━━━━━ Given data ━━━━━
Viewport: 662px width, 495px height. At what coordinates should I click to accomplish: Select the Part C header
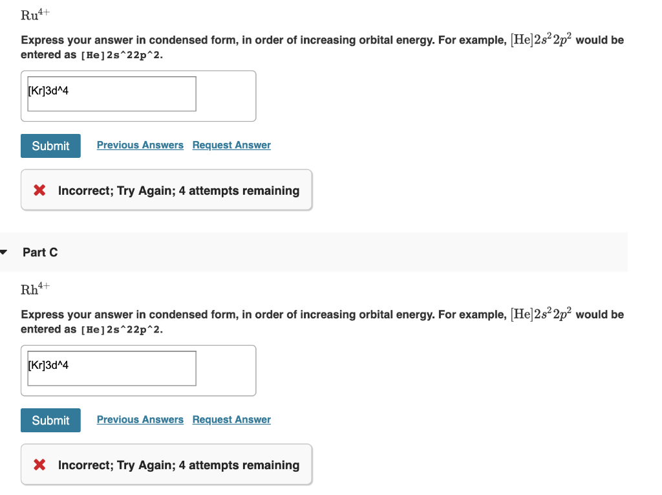(40, 252)
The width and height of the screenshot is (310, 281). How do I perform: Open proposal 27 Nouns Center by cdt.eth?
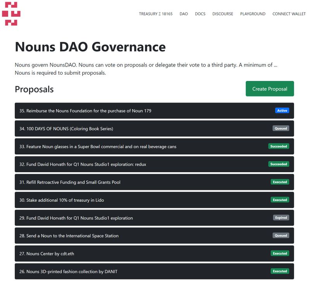(x=51, y=254)
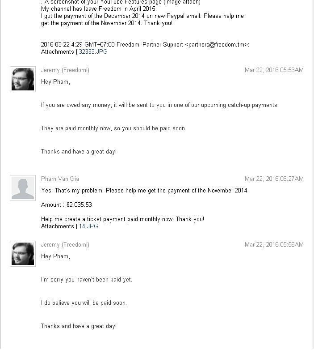The height and width of the screenshot is (350, 314).
Task: Click "I do believe you will be paid soon" line
Action: point(84,303)
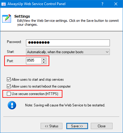This screenshot has height=133, width=123.
Task: Open the Start mode dropdown
Action: click(68, 52)
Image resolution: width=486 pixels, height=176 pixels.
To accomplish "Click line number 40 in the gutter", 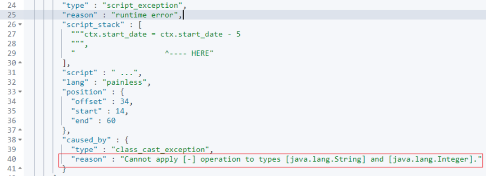I will (x=11, y=159).
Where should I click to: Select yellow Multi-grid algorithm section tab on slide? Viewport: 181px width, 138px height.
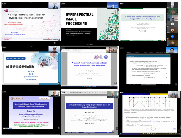(x=159, y=94)
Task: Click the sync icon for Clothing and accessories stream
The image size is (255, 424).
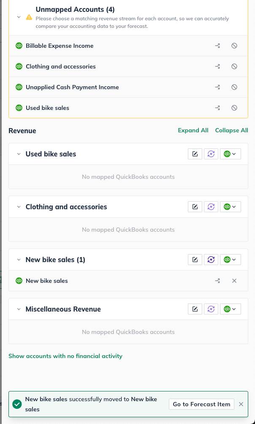Action: click(211, 207)
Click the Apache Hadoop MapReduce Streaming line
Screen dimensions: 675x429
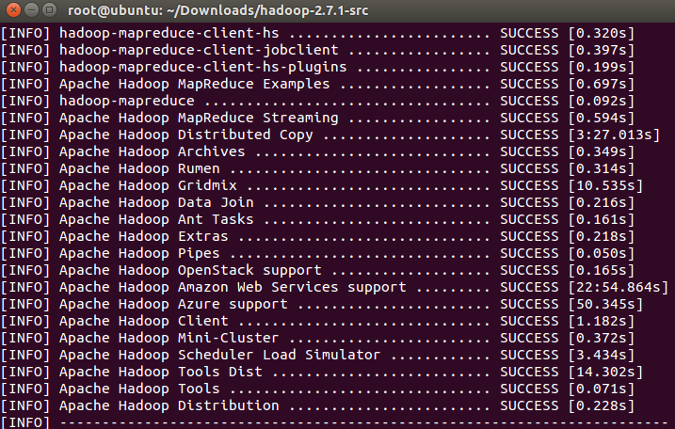click(x=198, y=118)

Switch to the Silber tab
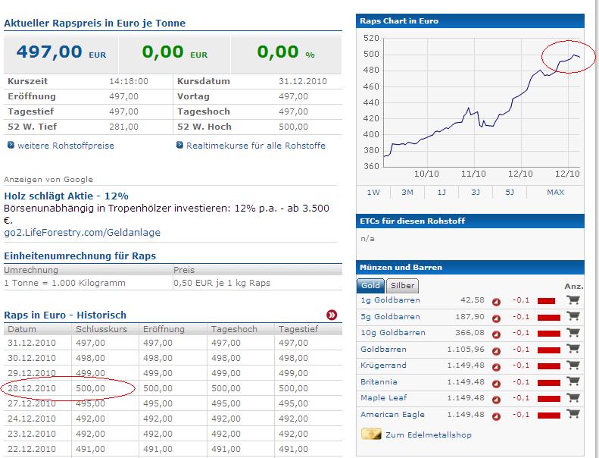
━━━━━
All lines from the start of the entries above through the line containing "Image resolution: width=486" are to be given again exactly; the pictures are not.

• _Result_:
Viewport: 662px width, 495px height. At what coordinates should I click to accomplish: Select the Part C header
(40, 252)
The width and height of the screenshot is (310, 281). How do I perform: Open proposal 27 Nouns Center by cdt.eth?
(x=51, y=254)
The height and width of the screenshot is (350, 314).
Task: Click "I do believe you will be paid soon" line
Action: point(84,303)
This screenshot has height=133, width=123.
Task: Open the Start mode dropdown
Action: click(68, 52)
Image resolution: width=486 pixels, height=176 pixels.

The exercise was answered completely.